Another one from the home of Sir Colin Davis's kebab recipe, Adrian Ball's 1971 Food of Love: The Favourite Feasts of World's Music-Makers.
The recipes contributed by the long list of musicians vary so much in style and detail that I can only think they were included pretty much as written, with minimal editing.
Claudio Arrau, at the time possibly the greatest living pianist, offers an extravagantly concocted Lobster Bisque.
At the other end of the scale, a joint contribution from Benjamin Britten and Peter Pears combines the unforgotten proscriptions of rationing with the Englishman's enduring fondness for nursery food. In other words, how English food earned its bad name.

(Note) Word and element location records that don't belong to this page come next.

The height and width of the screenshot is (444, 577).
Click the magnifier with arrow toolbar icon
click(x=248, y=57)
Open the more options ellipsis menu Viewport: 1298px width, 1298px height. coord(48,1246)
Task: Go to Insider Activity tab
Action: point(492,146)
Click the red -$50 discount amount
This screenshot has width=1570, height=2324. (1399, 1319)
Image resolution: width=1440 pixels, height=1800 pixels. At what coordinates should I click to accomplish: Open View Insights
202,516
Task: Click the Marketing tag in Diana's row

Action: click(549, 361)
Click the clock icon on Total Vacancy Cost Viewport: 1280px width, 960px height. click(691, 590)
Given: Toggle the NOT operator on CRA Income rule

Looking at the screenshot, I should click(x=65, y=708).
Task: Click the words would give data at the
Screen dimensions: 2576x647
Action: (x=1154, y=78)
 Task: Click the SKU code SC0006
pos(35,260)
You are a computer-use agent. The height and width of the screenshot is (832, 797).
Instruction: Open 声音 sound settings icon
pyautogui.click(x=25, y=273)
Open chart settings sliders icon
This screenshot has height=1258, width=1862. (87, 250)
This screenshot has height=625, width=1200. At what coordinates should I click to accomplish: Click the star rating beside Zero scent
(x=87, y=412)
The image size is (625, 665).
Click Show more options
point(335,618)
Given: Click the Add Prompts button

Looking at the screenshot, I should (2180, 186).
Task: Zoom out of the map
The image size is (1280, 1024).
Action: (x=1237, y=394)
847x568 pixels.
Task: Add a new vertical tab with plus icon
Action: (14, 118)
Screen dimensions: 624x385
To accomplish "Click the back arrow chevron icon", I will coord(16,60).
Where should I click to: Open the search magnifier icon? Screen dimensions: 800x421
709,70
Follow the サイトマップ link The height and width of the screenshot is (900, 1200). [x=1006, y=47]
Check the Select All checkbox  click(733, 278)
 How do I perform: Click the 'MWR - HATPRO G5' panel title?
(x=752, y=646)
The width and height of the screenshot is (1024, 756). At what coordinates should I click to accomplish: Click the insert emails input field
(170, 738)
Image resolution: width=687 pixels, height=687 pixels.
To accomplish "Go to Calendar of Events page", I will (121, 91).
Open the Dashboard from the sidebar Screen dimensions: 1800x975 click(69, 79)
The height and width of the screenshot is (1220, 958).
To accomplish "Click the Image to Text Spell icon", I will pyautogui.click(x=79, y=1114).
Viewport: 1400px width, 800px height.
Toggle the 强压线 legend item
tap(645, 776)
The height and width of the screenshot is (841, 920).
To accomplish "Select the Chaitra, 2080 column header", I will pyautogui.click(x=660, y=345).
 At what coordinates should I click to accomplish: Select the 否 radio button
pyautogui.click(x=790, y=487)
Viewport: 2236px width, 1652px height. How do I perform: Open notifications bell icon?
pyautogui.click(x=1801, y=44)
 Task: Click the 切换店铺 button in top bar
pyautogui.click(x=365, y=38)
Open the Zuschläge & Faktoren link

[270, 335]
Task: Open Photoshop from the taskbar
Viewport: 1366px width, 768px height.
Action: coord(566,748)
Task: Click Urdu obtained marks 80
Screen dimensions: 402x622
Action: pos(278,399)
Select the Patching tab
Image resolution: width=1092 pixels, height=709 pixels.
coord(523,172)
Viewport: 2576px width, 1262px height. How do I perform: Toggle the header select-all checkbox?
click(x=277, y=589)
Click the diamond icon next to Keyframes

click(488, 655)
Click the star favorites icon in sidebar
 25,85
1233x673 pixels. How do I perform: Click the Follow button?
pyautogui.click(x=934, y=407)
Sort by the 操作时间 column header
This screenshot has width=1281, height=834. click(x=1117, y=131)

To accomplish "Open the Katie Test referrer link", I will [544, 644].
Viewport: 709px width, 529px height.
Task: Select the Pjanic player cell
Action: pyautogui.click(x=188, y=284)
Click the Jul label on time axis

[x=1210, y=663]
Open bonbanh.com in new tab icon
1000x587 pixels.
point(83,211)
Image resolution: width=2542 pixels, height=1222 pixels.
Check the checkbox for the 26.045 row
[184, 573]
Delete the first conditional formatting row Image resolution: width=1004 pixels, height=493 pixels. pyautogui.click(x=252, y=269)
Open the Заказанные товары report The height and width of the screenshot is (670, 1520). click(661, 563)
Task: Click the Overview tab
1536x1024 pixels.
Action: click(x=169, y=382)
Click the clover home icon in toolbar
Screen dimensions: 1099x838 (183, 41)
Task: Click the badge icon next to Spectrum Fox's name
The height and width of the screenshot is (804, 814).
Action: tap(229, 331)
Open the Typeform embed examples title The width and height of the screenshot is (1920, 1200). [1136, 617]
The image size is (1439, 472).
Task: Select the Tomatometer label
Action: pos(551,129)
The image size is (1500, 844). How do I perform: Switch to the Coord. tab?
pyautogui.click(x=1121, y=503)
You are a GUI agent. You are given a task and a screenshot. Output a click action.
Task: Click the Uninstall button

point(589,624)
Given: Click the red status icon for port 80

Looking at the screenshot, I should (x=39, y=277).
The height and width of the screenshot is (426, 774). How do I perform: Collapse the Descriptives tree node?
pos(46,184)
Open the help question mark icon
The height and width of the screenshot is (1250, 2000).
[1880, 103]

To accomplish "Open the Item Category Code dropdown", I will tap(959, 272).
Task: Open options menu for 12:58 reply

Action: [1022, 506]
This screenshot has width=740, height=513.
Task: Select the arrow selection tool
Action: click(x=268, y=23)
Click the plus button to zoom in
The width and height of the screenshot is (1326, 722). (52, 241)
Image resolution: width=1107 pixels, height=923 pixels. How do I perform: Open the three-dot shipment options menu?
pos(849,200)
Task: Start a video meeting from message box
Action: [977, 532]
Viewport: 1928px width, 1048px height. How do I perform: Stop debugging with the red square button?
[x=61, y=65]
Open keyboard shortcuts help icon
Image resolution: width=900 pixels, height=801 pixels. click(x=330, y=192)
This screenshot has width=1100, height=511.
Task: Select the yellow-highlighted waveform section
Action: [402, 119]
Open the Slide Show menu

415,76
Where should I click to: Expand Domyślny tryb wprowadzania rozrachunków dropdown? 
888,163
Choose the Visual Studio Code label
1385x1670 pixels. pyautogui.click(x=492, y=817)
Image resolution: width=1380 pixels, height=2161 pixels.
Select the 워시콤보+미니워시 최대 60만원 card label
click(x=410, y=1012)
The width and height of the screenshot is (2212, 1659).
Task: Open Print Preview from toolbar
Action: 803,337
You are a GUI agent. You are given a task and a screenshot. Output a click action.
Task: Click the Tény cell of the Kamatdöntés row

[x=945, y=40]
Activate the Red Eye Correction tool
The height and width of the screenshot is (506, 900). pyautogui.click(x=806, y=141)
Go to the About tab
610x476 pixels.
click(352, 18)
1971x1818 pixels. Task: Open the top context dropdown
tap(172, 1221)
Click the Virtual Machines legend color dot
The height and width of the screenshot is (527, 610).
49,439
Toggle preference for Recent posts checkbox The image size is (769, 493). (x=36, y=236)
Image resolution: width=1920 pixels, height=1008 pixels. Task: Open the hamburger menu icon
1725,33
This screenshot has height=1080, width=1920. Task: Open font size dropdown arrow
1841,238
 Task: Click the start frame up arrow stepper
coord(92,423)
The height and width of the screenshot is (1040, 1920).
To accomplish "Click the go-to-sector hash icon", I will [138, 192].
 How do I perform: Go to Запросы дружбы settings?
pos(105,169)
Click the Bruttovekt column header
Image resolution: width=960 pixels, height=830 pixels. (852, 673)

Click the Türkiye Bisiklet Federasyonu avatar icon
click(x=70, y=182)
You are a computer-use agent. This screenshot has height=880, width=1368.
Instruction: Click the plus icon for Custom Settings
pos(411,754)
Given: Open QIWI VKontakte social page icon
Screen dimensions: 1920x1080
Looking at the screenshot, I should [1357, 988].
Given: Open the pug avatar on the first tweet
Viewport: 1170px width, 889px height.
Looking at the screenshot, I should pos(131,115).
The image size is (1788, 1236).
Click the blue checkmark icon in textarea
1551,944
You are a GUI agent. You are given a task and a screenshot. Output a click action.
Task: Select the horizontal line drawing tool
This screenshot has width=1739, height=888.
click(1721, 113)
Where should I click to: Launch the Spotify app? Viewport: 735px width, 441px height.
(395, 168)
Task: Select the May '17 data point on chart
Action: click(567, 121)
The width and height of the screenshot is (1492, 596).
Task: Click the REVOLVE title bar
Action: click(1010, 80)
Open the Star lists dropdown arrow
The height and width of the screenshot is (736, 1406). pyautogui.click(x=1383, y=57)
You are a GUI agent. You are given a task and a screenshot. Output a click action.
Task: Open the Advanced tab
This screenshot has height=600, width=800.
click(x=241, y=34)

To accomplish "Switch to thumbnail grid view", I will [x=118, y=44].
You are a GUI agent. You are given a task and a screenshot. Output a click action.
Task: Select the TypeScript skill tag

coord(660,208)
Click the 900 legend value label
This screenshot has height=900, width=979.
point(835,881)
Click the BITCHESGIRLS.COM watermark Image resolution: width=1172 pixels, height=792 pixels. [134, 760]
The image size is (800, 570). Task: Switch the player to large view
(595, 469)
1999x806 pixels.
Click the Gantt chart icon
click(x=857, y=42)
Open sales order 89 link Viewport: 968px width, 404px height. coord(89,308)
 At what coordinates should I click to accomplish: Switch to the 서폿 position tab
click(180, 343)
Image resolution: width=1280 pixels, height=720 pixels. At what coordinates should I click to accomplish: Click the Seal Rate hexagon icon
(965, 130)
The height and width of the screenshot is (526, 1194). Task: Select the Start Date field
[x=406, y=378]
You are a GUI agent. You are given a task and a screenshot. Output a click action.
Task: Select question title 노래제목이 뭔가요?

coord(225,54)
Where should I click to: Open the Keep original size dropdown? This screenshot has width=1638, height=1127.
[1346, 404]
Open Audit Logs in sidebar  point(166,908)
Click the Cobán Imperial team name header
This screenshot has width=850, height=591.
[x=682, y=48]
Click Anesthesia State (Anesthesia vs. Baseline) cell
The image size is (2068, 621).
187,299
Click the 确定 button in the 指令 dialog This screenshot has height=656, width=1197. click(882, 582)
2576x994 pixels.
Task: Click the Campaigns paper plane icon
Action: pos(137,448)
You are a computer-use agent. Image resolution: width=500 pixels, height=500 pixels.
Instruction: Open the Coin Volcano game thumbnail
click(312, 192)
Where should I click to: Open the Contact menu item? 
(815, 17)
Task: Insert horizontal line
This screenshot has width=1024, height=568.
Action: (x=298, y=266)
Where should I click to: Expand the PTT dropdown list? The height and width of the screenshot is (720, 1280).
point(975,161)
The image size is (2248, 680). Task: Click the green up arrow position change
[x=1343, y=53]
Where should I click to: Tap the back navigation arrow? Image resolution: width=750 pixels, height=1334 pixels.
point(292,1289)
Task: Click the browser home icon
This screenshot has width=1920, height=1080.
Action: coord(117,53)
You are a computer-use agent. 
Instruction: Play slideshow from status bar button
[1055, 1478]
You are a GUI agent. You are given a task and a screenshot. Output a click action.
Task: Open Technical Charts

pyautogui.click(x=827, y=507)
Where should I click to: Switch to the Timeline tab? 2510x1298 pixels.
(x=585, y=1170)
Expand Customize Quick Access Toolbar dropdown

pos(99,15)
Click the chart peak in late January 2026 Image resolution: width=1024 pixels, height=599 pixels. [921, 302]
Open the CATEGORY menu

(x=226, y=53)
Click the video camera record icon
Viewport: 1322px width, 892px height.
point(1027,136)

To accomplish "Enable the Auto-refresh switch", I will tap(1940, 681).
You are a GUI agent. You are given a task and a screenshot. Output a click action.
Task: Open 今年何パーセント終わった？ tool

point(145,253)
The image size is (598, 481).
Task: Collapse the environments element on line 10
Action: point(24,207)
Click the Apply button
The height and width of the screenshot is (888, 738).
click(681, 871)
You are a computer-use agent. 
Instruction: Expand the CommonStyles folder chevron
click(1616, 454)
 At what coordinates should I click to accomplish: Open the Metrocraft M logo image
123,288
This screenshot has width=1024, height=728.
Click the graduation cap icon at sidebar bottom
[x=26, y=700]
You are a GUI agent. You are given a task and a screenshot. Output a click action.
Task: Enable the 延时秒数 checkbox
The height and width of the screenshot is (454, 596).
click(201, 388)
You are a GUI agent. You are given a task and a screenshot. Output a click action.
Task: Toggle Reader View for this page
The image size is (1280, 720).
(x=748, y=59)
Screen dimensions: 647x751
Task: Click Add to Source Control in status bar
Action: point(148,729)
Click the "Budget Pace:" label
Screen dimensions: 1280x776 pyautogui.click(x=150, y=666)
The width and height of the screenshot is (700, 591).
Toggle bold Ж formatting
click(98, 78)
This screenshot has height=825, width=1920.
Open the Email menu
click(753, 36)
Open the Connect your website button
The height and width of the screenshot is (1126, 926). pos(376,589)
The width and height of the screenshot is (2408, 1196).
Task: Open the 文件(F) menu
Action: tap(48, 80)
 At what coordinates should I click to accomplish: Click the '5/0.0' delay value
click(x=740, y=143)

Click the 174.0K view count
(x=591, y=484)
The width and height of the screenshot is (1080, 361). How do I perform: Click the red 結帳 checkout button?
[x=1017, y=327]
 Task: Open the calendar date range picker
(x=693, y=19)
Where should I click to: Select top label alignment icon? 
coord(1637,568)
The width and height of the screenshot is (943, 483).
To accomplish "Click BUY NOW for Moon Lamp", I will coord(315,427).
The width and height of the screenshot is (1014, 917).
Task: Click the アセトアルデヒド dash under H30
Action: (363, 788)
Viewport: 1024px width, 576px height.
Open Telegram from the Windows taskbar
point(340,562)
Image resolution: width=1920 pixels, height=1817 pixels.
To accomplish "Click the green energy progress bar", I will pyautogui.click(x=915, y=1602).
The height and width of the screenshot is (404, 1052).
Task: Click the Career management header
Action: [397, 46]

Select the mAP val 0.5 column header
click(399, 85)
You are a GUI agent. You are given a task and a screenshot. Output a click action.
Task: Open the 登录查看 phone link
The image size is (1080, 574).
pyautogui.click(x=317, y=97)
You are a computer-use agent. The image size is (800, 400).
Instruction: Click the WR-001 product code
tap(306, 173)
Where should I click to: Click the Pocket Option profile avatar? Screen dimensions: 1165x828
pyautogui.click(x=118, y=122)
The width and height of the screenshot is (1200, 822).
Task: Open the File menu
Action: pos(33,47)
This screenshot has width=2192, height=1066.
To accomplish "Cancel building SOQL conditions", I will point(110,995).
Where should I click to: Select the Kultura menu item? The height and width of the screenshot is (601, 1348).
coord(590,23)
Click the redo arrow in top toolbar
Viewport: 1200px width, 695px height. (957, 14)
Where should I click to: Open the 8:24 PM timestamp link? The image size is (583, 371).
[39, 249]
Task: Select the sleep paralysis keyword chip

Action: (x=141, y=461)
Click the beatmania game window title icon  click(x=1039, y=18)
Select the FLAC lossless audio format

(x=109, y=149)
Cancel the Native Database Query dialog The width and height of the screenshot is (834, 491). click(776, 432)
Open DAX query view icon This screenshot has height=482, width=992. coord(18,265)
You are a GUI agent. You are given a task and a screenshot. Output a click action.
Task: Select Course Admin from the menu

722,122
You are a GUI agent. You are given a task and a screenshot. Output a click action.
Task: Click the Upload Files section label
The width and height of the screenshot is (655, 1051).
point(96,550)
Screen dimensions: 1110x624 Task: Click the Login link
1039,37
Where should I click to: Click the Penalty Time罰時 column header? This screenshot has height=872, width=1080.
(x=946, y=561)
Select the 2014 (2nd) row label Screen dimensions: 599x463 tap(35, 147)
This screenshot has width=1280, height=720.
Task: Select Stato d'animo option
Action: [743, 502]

Here is their starter, Miss Hudson's Soup:
"Take the bone of a good English sirloin (or any bones or chicken carcase) a great deal of onions, celery and carrots, varying in emphasis according to preference of taste. (We like a lot of carrots.) Cover with water in a deep pot, and simmer for three hours. Cool, remove fat, strain and season."
They follow with Soles Red House (fried breaded soles) and Dark Treacle Jelly, and accompany with "the Wine Society's Chablis".
Like many of the book's contributors, when asked to suggest music for the meal, they responded "none of course".
All the better to savour those carrots.